───── Kutipan untuk Dibaca
Pihak pemotong, dalam hal ini biasanya bendahara instansi atau bagian keuangan perusahaan, patut memperhatikan tiga hal sebelum memotong imbalan yang diterima oleh  tenaga ahli. Pertama, apakah imbalan yang diterima oleh tenaga ahli bersifat berkesinambungan atau tidak bersifat berkesinambungan? Kedua, apakah tenaga ahli menerima penghasilan dari tempat lain? Dan yang ketiga, apakah tenaga ahli tersebut memiliki NPWP? Hal-hal tersebut akan berpengaruh dalam penghitungan PPh 21 terutang dari tenaga ahli.

 

Imbalan Berkesinambungan dan Tidak Berkesinambungan

     Seorang tenaga ahli yang masuk dalam kategori Bukan Pegawai dapat menerima imbalan yang bersifat berkesinambungan atau tidak berkesinambungan. Dalam Pasal 1 angka (22) PER-16, imbalan kepada Bukan Pegawai yang Bersifat Berkesinambungan didefinisikan sebagai imbalan sehubungan dengan pekerjaan, jasa, atau kegiatan yang dibayarkan atau terutang lebih dari satu kali dalam satu tahun kalender. Sebaliknya, imbalan kepada Bukan Pegawai yang Tidak Bersifat Berkesinambungan adalah imbalan sehubungan dengan pekerjaan, jasa, atau kegiatan yang dibayarkan atau terutang hanya satu kali dalam satu tahun kalender.
──────────
## Ketentuan Tugas
Lanjutkan kutipan di atas tentang pemotongan PPh 21 atas imbalan tenaga ahli, mulai setelah kalimat terakhirnya. Materi sesudah kutipan ini diambil dari sumber lain.
───── Data yang Ditampilkan
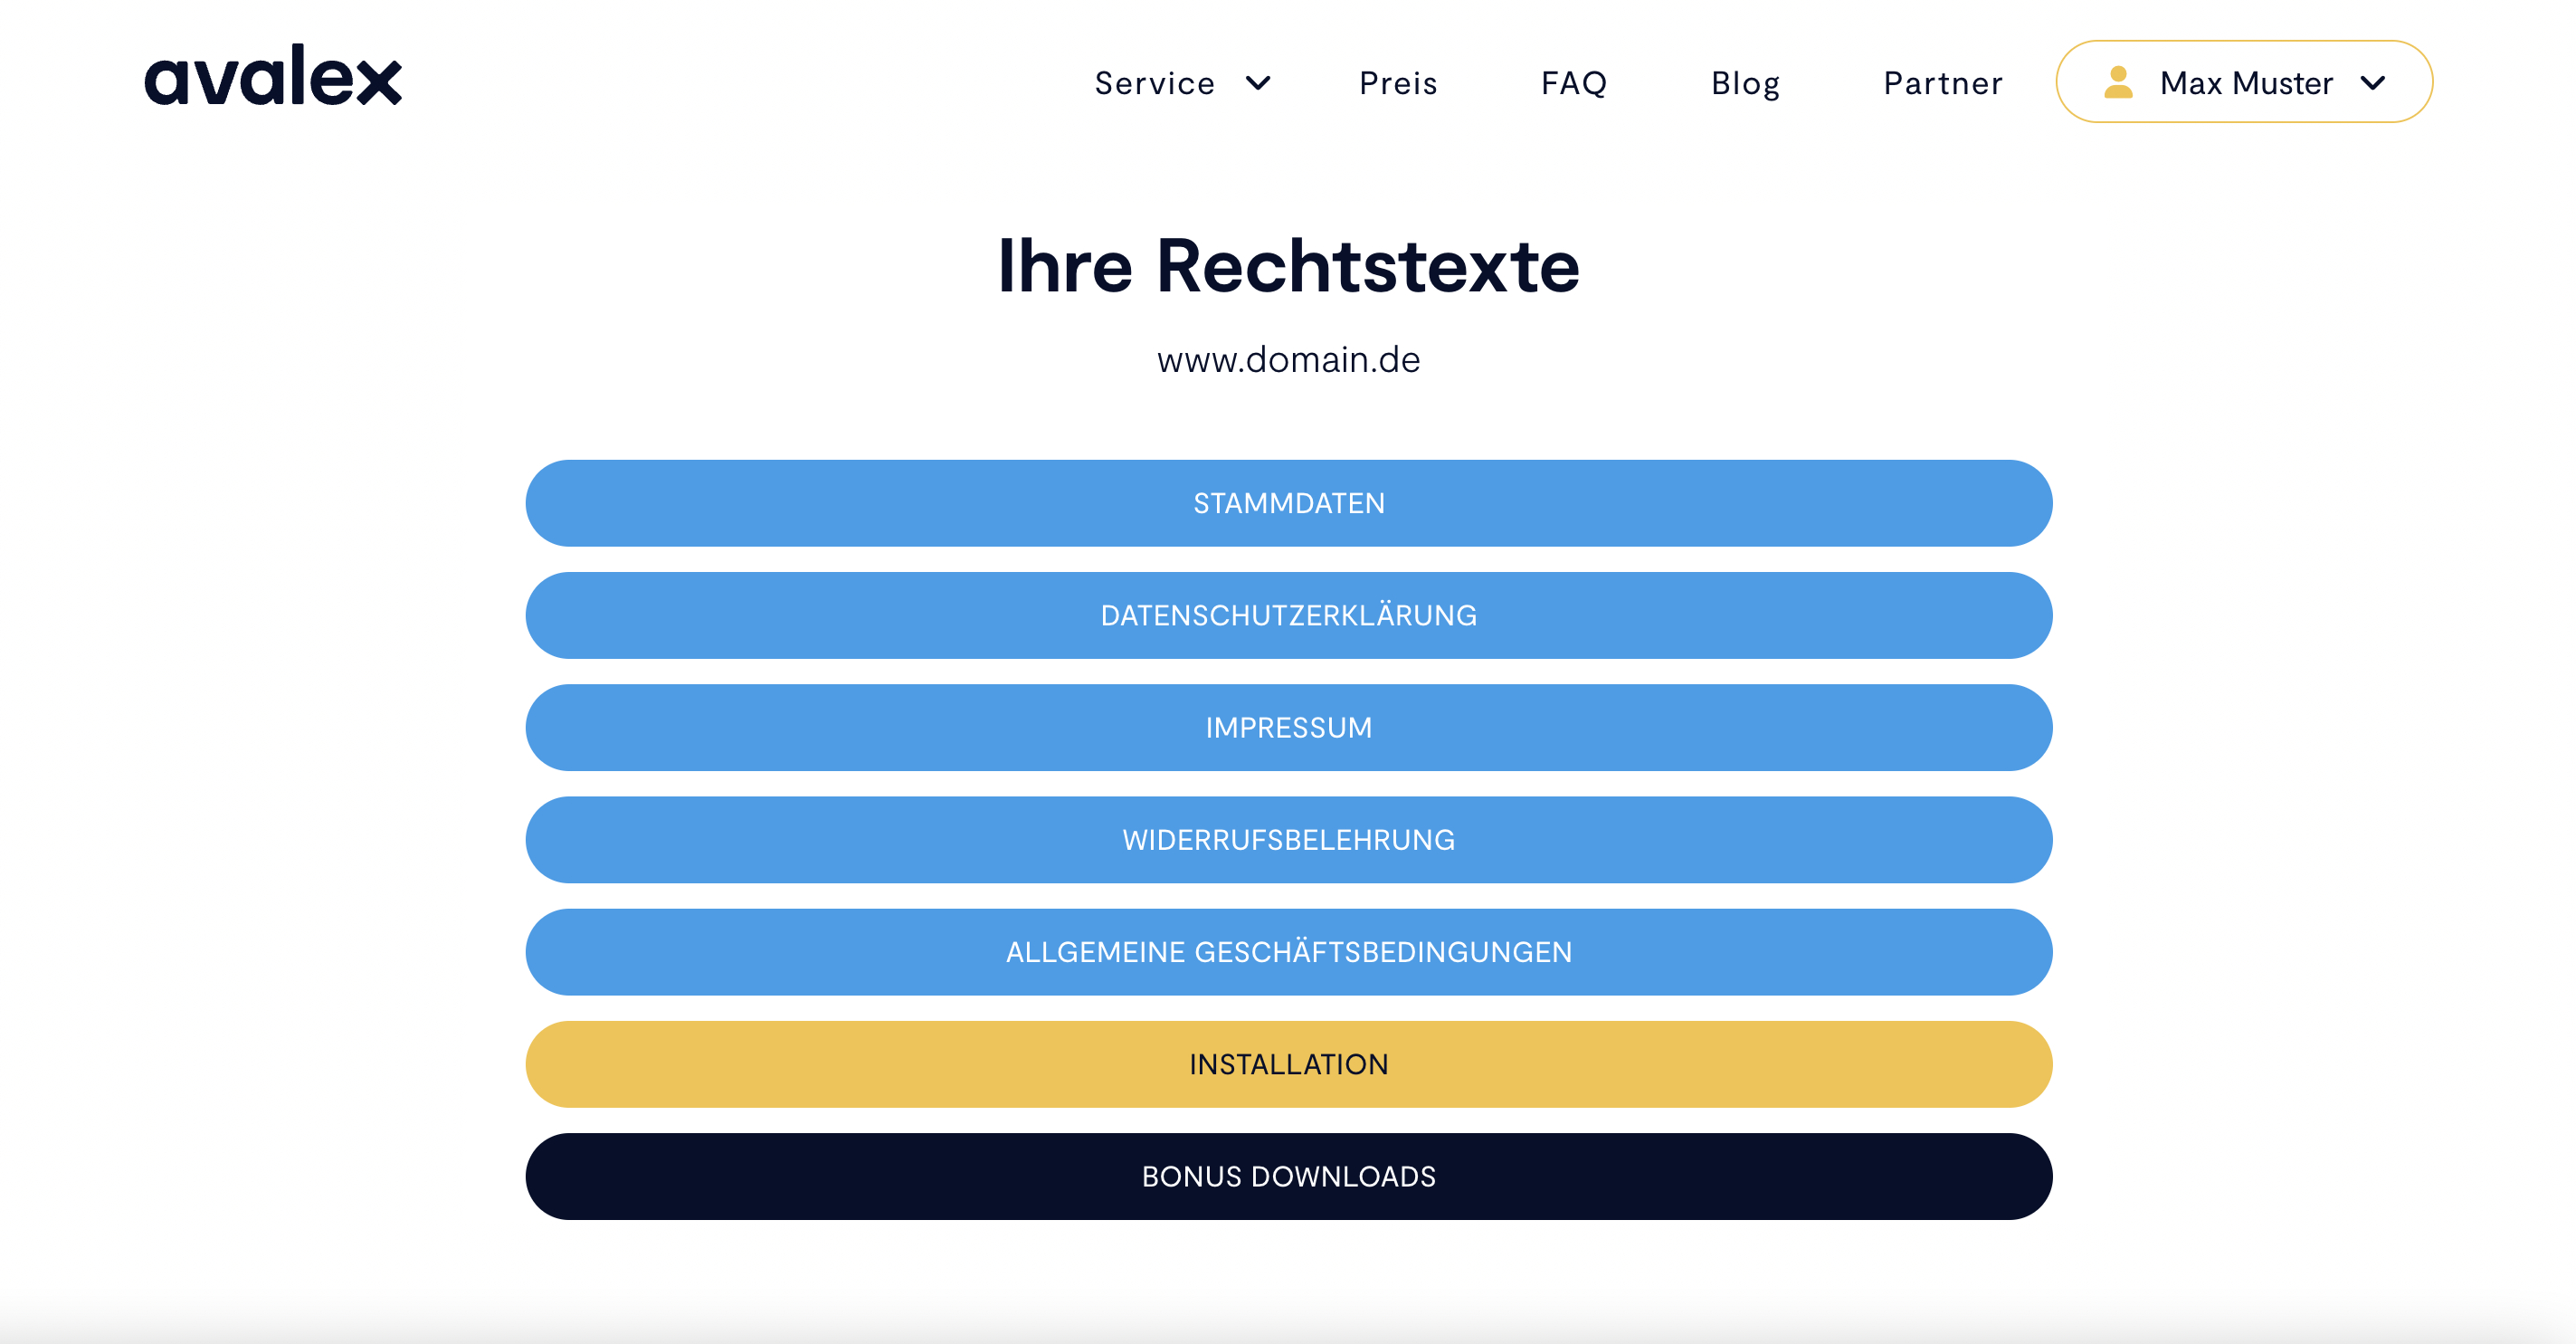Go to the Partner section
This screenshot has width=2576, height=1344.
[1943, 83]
──────────
## Jawaban Tugas
 

Dasar Pengenaan dan Pemotongan

Setelah tenaga ahli dapat menentukan jenis imbalan yang diterima, langkah selanjutnya adalah menghitung Dasar Pengenaan dan Pemotongan (DPP). Dalam PER-16 Pasal 9 ayat (1) huruf c disebutkan bahwa DPP yang berlaku bagi Bukan Pegawai yang menerima imbalan yang tidak bersifat berkesinambungan adalah 50% dari jumlah penghasilan bruto. Bagi orang pribadi yang berstatus Bukan Pegawai dan menerima imbalan berkesinambungan terdapat ketentuan khusus sebagaimana tertulis dalam PER-16 bagian Petunjuk Umum. Ketentuan ini berkaitan dengan hak untuk mendapatkan pengurangan Penghasilan Tidak Kena Pajak (PTKP) dalam penghitungan DPP.

Diolah oleh Penulis

     Ada pun syarat bagi tenaga ahli untuk mendapatkan pengurangan PTKP adalah:

  1. menyerahkan fotokopi kartu Nomor Pokok Wajib Pajak (NPWP);
  2. tidak menerima penghasilan lainnya,
  3. jika tenaga ahli seorang wanita maka untuk memperoleh pengurangan berupa PTKP, selain fotokopi kartu NPWP suami, juga fotokopi surat nikah, dan kartu keluarga (PER-16 Pasal 13 ayat 2).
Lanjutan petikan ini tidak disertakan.